To compare activity between treatment conditions, MPRAnalyze performs likelihood ratio tests (LRTs). Because many resulting p-values and false discovery rates were less than 10⁻³⁸ and were thus outputted as zeros, we have chosen to display the resulting LRT statistic in our volcano plots. For those interested, the reported LRT statistics can be converted to p-values using a chi-square distribution with one degree of freedom, according to Wilks’ theorem. The fitted models for comparative analyses were:

with biological replicates:

$$\mathrm{dnaDesign}=~\mathrm{barcode}+\mathrm{batch}+\mathrm{condition},$$

$$\mathrm{rnaDesign}=~\mathrm{condition}$$

without biological replicates:

$$\mathrm{dnaDesign}=~\mathrm{barcode}+\mathrm{condition},$$

$$\mathrm{rnaDesign}=~\mathrm{condition}$$

MPRAanalyze fold change outputs were then converted from the natural log base to log base two.

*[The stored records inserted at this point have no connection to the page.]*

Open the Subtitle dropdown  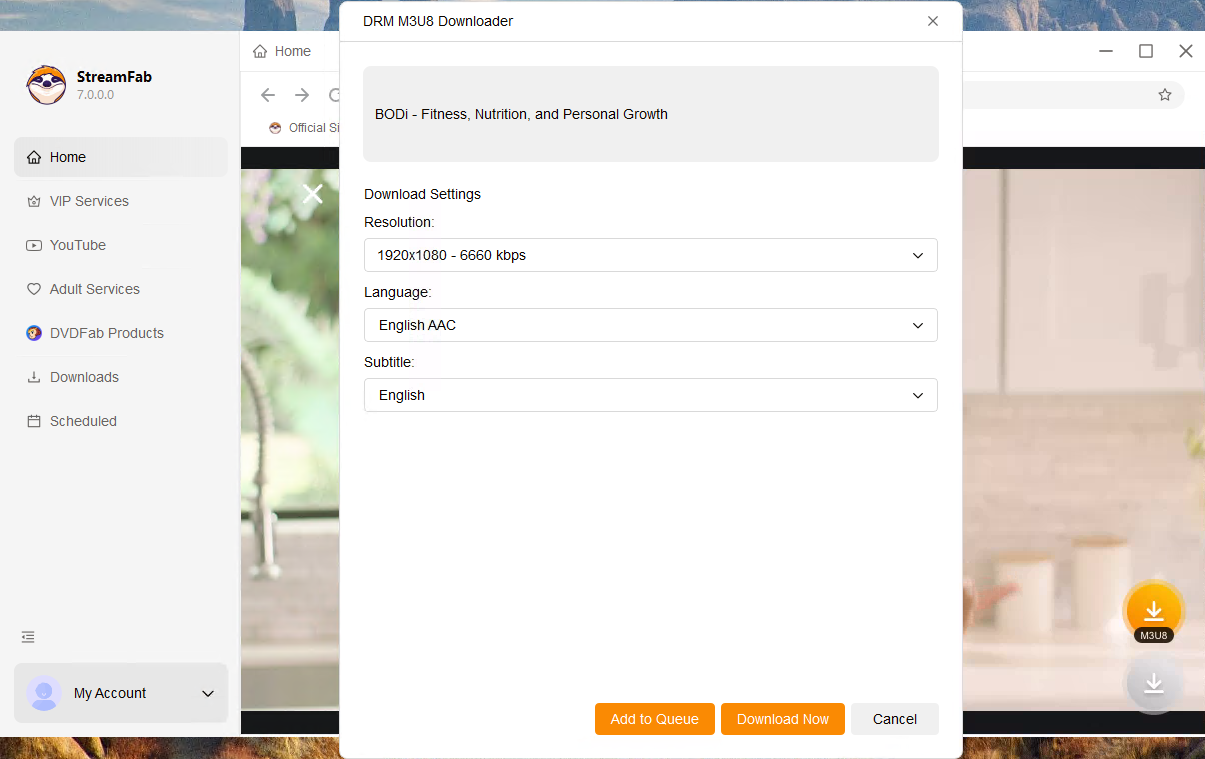tap(650, 395)
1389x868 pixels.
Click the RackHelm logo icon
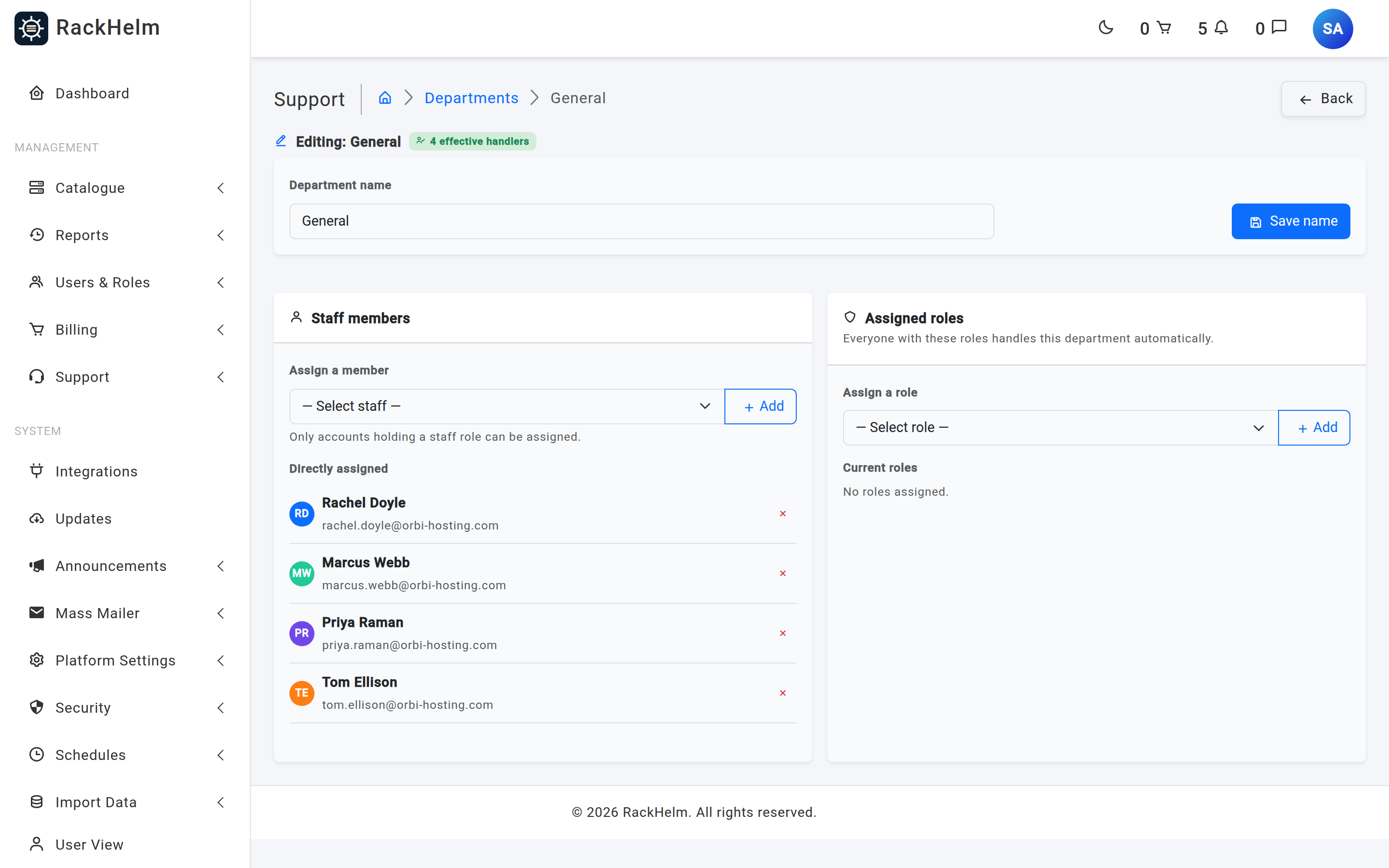pyautogui.click(x=31, y=28)
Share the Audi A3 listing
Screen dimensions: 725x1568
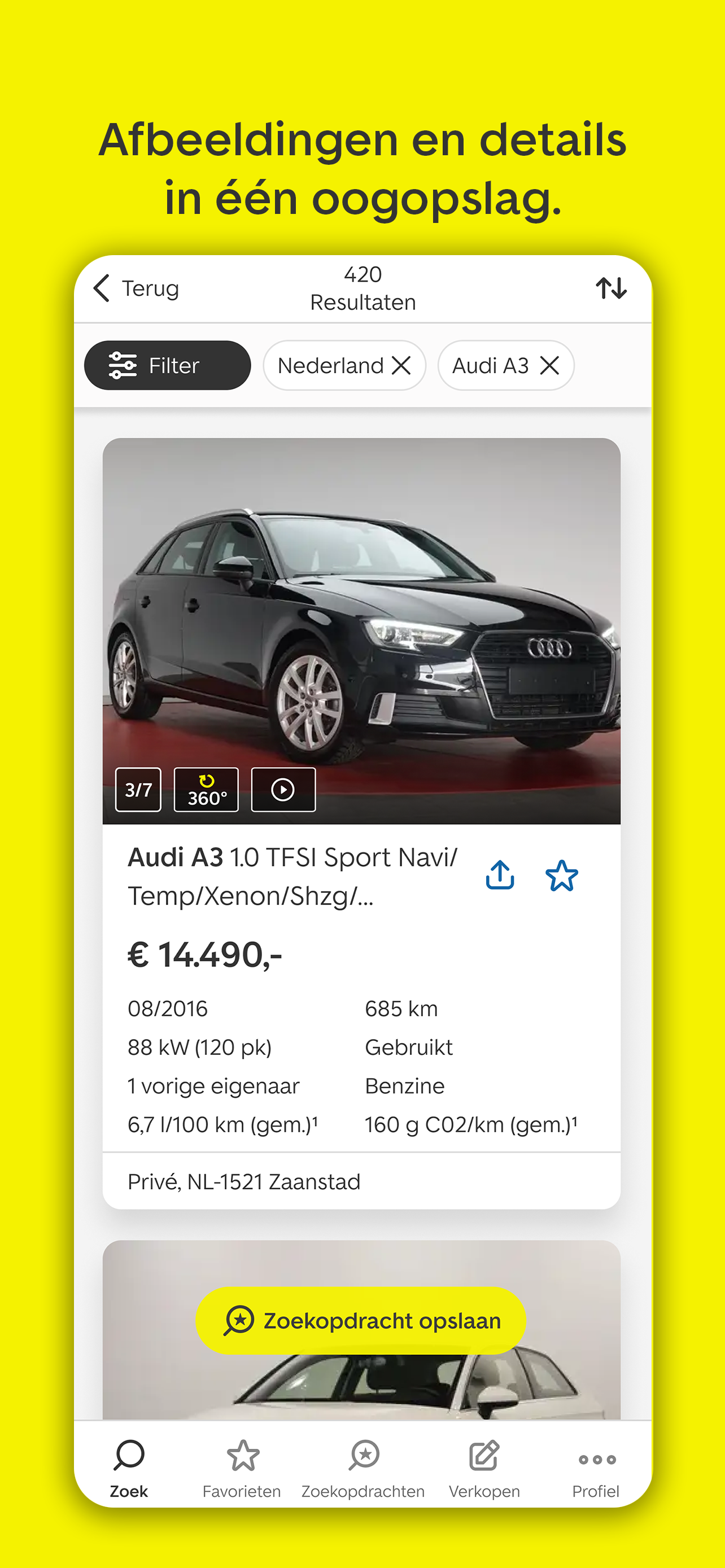[500, 875]
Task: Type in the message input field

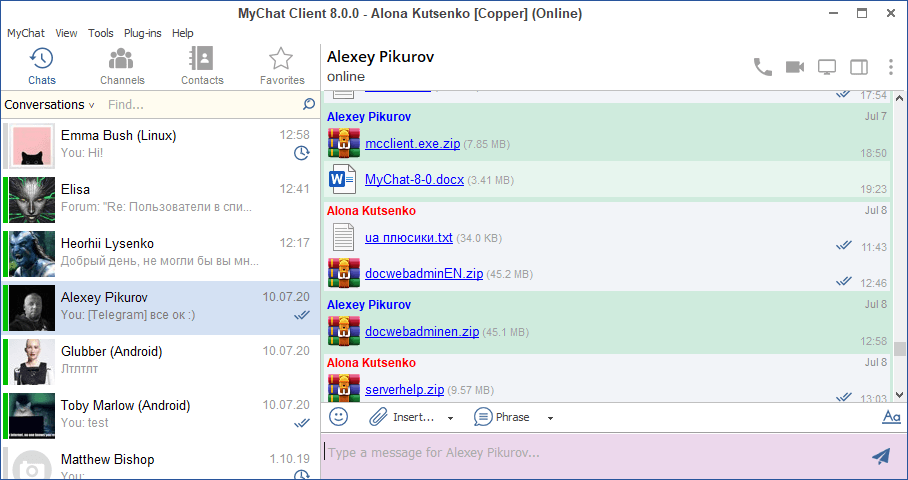Action: coord(590,453)
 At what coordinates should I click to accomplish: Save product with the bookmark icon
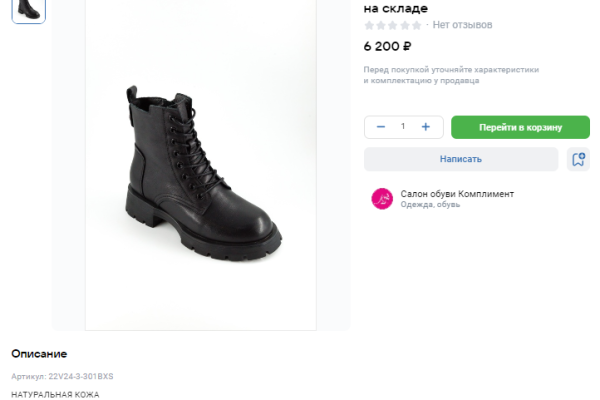577,159
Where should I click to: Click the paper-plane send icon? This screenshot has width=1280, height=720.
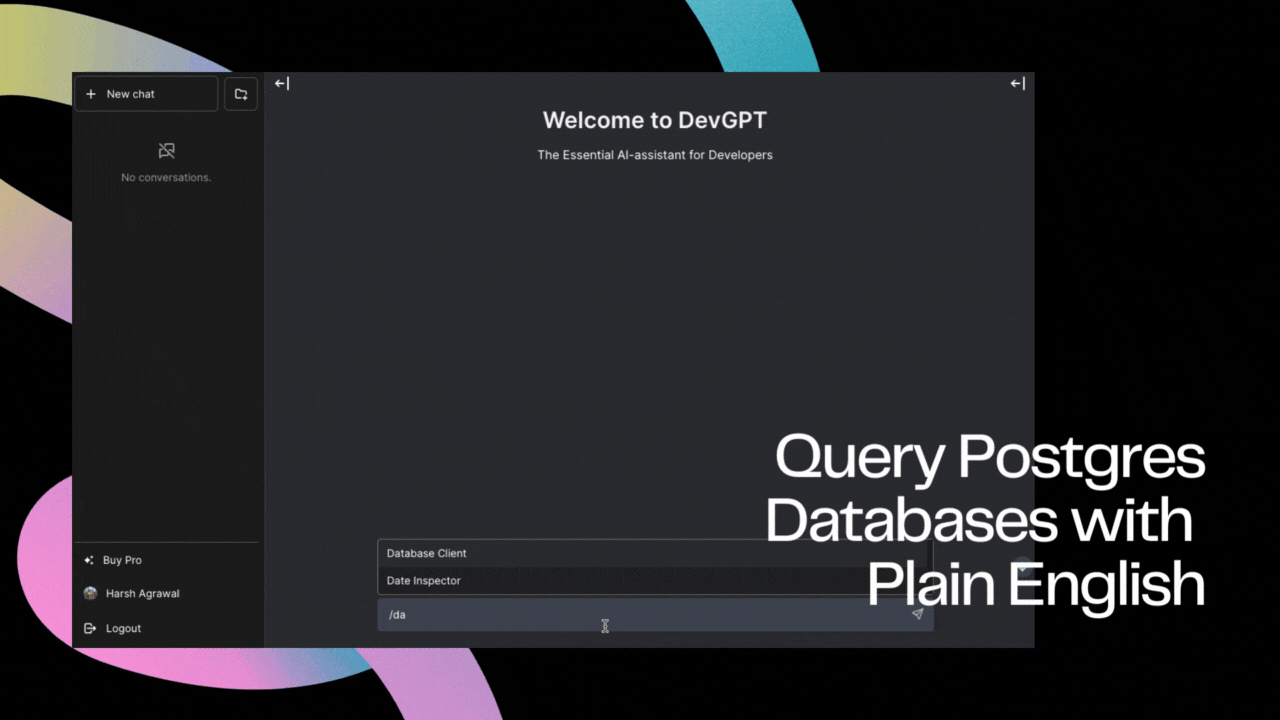pos(917,614)
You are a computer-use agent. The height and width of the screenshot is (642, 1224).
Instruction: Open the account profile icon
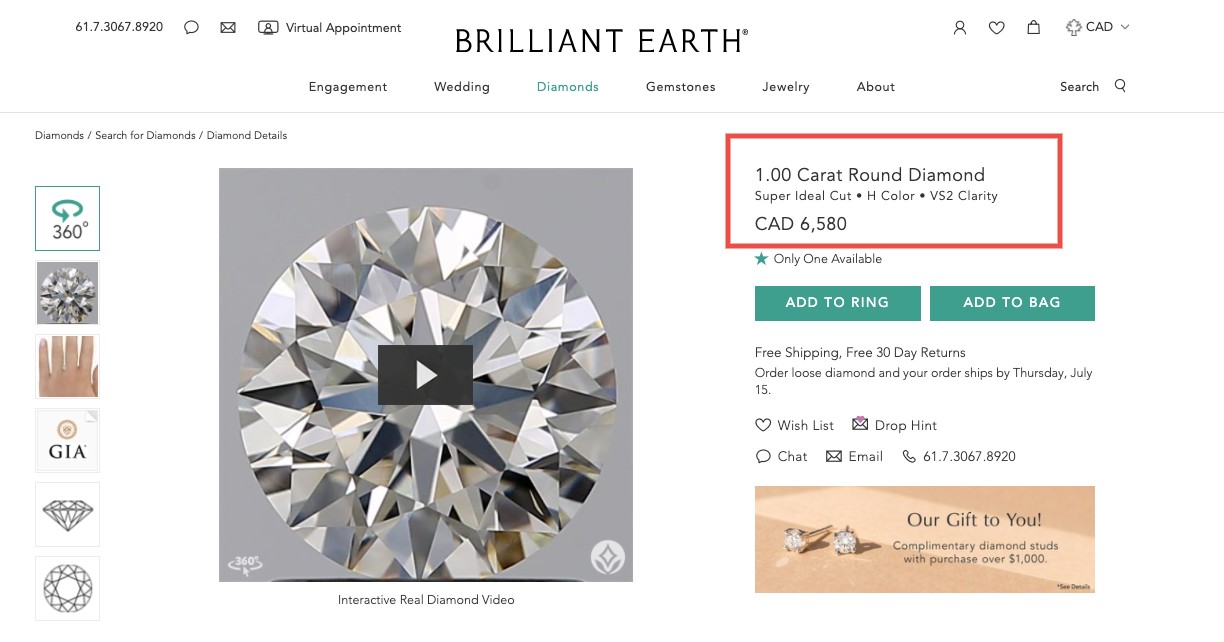point(959,27)
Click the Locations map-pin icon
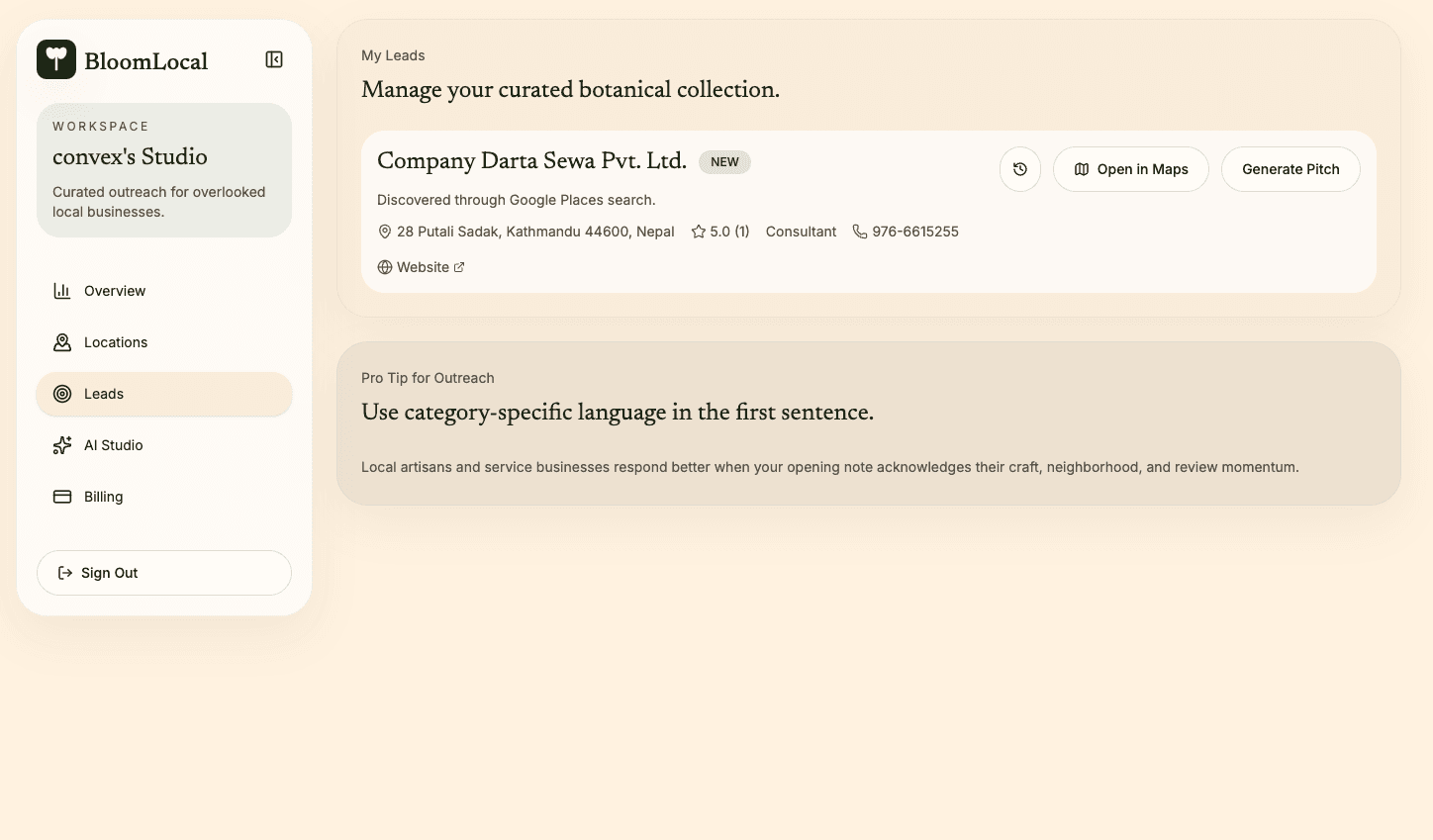 coord(61,341)
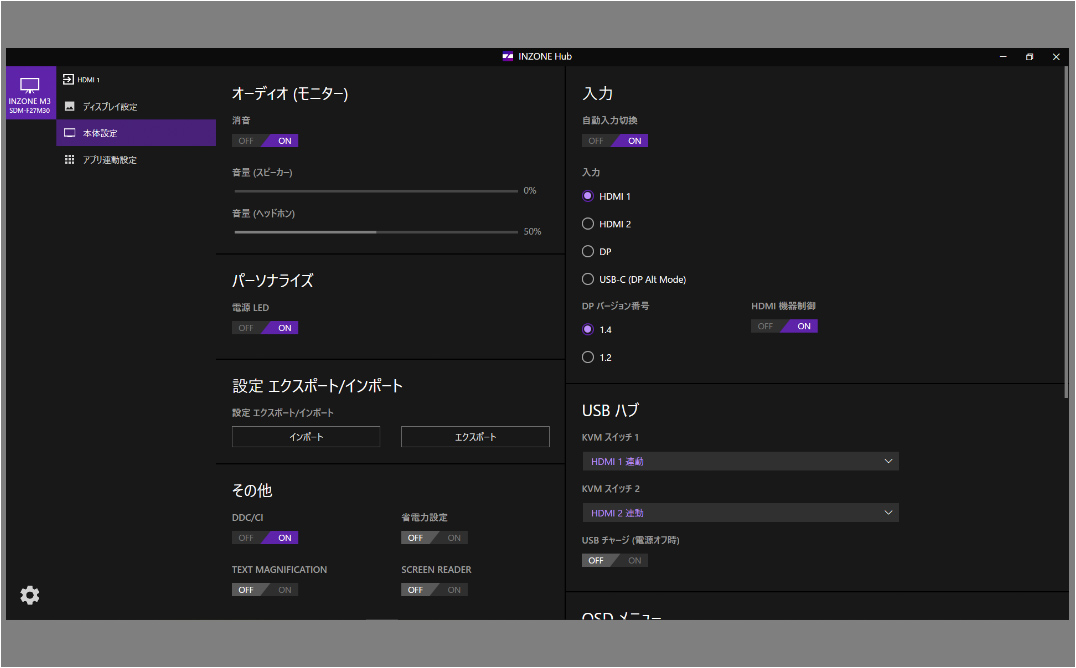Toggle the 消音 mute switch
The width and height of the screenshot is (1076, 668).
point(265,141)
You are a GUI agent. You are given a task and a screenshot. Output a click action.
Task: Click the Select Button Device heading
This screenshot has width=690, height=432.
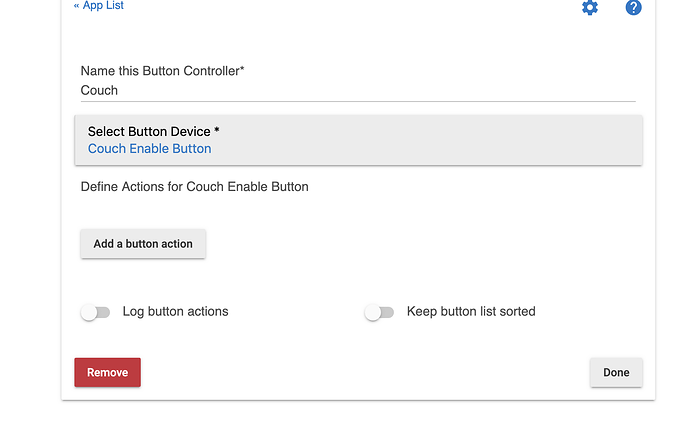tap(154, 132)
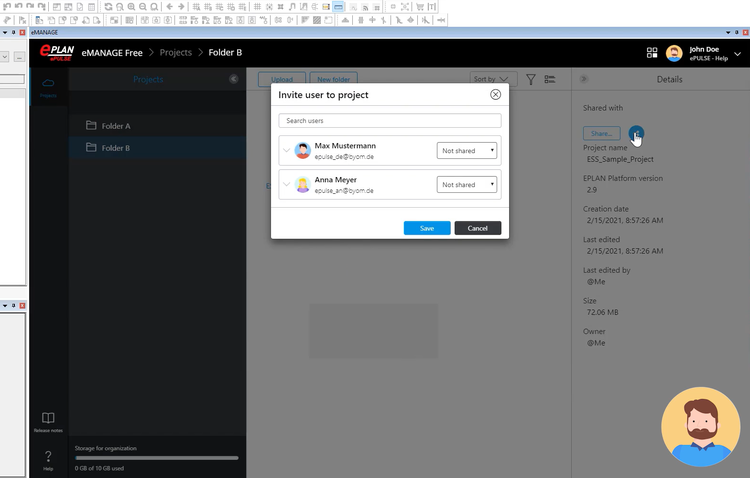Click the Search users field
Viewport: 750px width, 478px height.
(390, 121)
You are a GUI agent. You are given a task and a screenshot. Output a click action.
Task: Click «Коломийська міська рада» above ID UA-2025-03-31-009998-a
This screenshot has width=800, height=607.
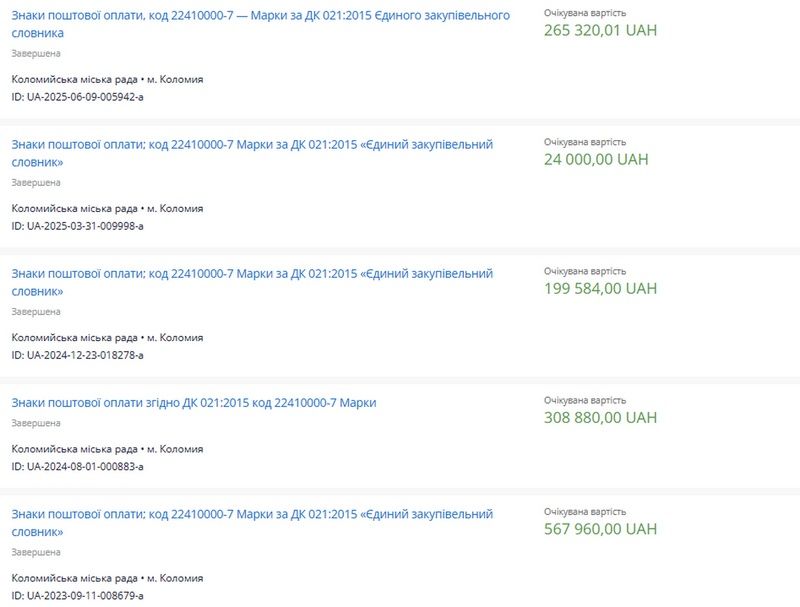pos(75,208)
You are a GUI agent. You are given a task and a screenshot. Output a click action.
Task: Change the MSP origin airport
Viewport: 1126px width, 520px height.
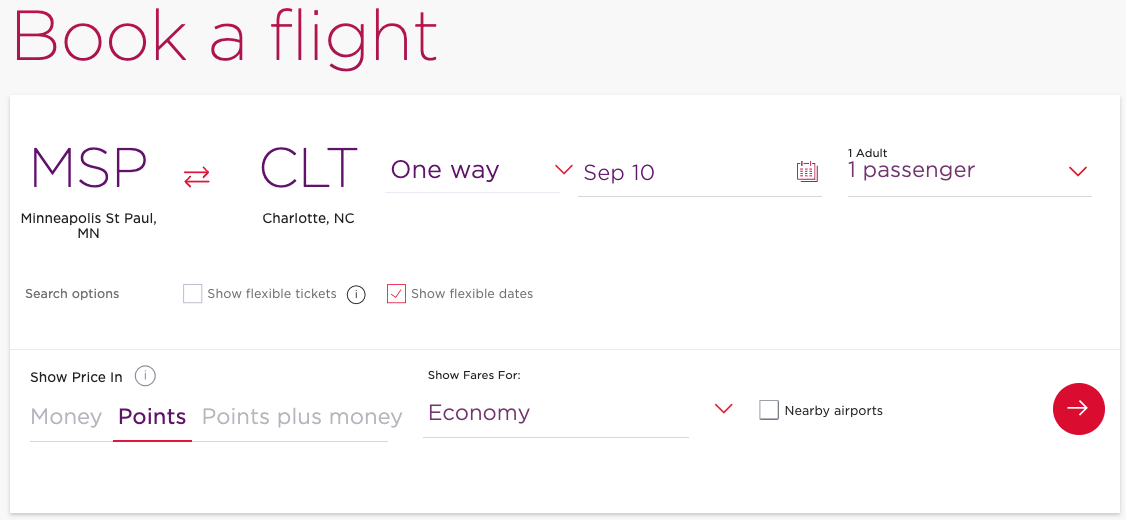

Statistics and reproducibility

One-way analysis of variance, Spearman’s correlation tests, and Wilcoxon’s rank-sum tests were performed using Sidak’s adjustment for multiple comparisons⁸⁶. Heatmaps were generated using Morpheus⁷¹. Hierarchical clustering was performed via Morpheus using Euclidean distance with complete linkage. Dose response curves were generated using GraphPad Prism 9.5.0 using three or four parameter models. No statistical method was used to predetermine sample size. No data were excluded from the analyses. The experiments were not randomized. The investigators were not blinded to allocation during experiments and outcome assessment.

Reporting summary

Further information on research design is available in the Nature Portfolio Reporting Summary linked to this article.

Author contributions

A.M.Z. designed the study, performed experiments, analyzed data, and wrote the manuscript. W.S.O. generated the TRE-MPRA plasmid library, performed experiments, and edited the manuscript. S.R.H. developed the analysis software, analyzed data, and edited the manuscript. B.S.F., K.E.R., and A.N.G. performed experiments and edited the manuscript. J.S.B. analyzed data and edited the manuscript. S.K. and H.C. designed the study and edited the manuscript. J.G.E. designed the study, analyzed data, and edited the manuscript.

Peer review

Peer review information

Nature Communications thanks the anonymous reviewers for their contribution to the peer review of this work. A peer review file is available.

Data availability

Source Data are provided with this paper. The raw sequencing data in this study have been deposited in the NCBI Gene Expression Omnibus under the series accession code GSE271608. Processed data presented in figures are provided in the Source Data file. Transcription rate estimations and pairwise sample comparisons can be explored online [https://jgenglishlab.github.io/mpra_vis.html]. Source data are provided with this paper.

Code availability

Our TRE-MPRA analysis software is available [https://github.com/JGEnglishLab/TRE-MPRA-Pipeline]. 10.5281/zenodo.13905716⁷².

Competing interests

W.S.O., A.N.G., J.S.B., S.K., and H.C. hold equity in and/or are employed by Octant Inc., a company where similar types of assays are used for its drug discovery efforts. The remaining authors declare no competing interests.

Supplementary information

The online version contains supplementary material available at 10.1038/s41467-024-54502-9.